Metafacture-Mediawiki is a plugin for Metafacture. It provides modules for extracting information from MediaWiki pages such as Wikipedia articles. Currently, modules for extracting links and templates exist. Adding new extraction modules is easy.
The plugin relies on the excellent Sweble wikitext parser for parsing wikitext into abstract syntax trees.
- Extracts basic metadata information about pages from MediaWiki xml documents
- Extracts simple information from wikitext using regular expressions (fast but not suitable for complex tasks)
- Wraps the Sweble wikitext parser for conveniently parsing wikitext into an abstract syntax tree within a Flux flow
- Extracts links and templates from abstract syntax trees created by Sweble and turns them into a Metafacture event stream
- Makes writing additional extraction modules easy
- Supports running multiple extraction modules hassle-free
Metafacture-Mediawiki can be used as a plugin in the Metafacture distribution or as a Java library in your own programs.

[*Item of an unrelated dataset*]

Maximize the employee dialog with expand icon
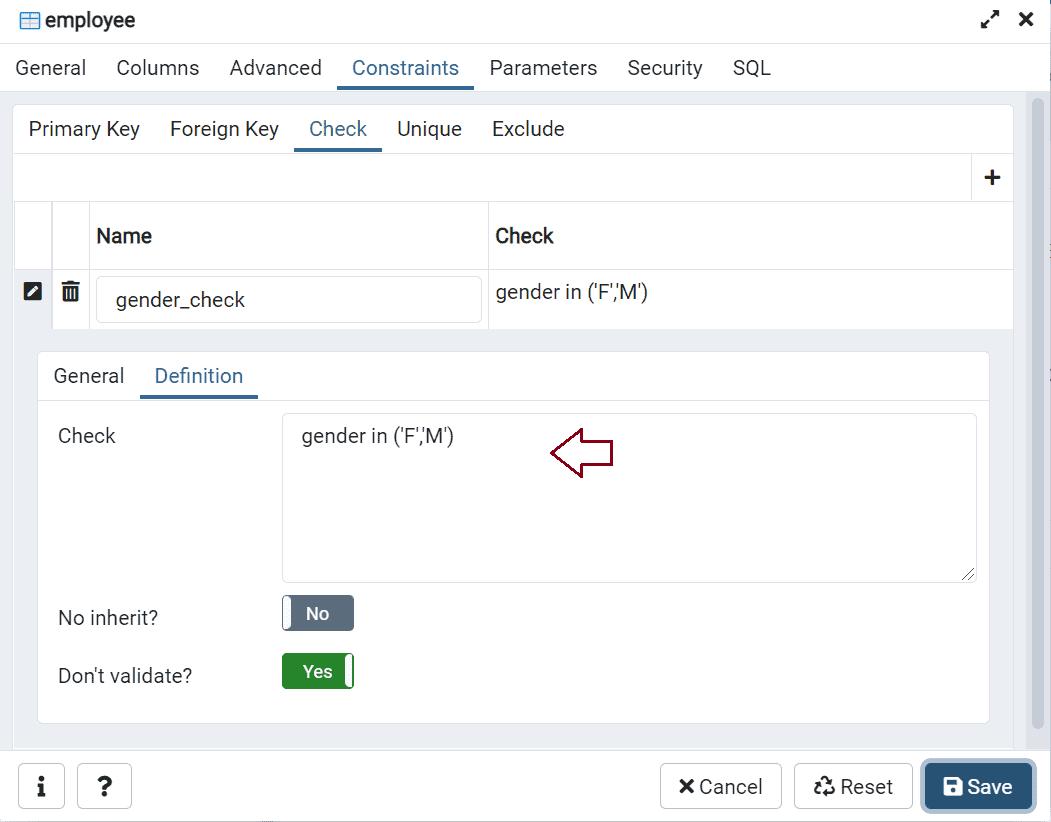1051x822 pixels. tap(989, 20)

The Metafacture-Mediawiki plugin will soon be available for download on the Culturegraph Software Website
Metafacture-Mediawiki release will soon be available on Maven Central
Development snapshots are distributed via Sonatype OSS. To use the snapshots add the Sonatype repository and the Metafacture-Mediawiki dependency to your project's POM:
<repositories>
<repository>
<id>sonatype-nexus-snapshots</id>
<name>Sonatype Nexus Snapshots</name>
<url>https://oss.sonatype.org/content/repositories/snapshots</url>
<releases>
<enabled>false</enabled>
</releases>
<snapshots>
<enabled>true</enabled>
</snapshots>
</repository>
</repositories>
<dependencies>
<dependency>
<groupId>org.culturegraph</groupId>
<artifactId>metafacture-mediawiki</artifactId>
<version>0.0.0-SNAPSHOT</version>
</dependency>
</dependencies>
The documentation of Metafacture-Mediawiki can be found in the Wiki.
Copyright 2013 Deutsche Nationalbibliothek.
Metafacture-Mediawiki is distributed under the Apache 2.0 License.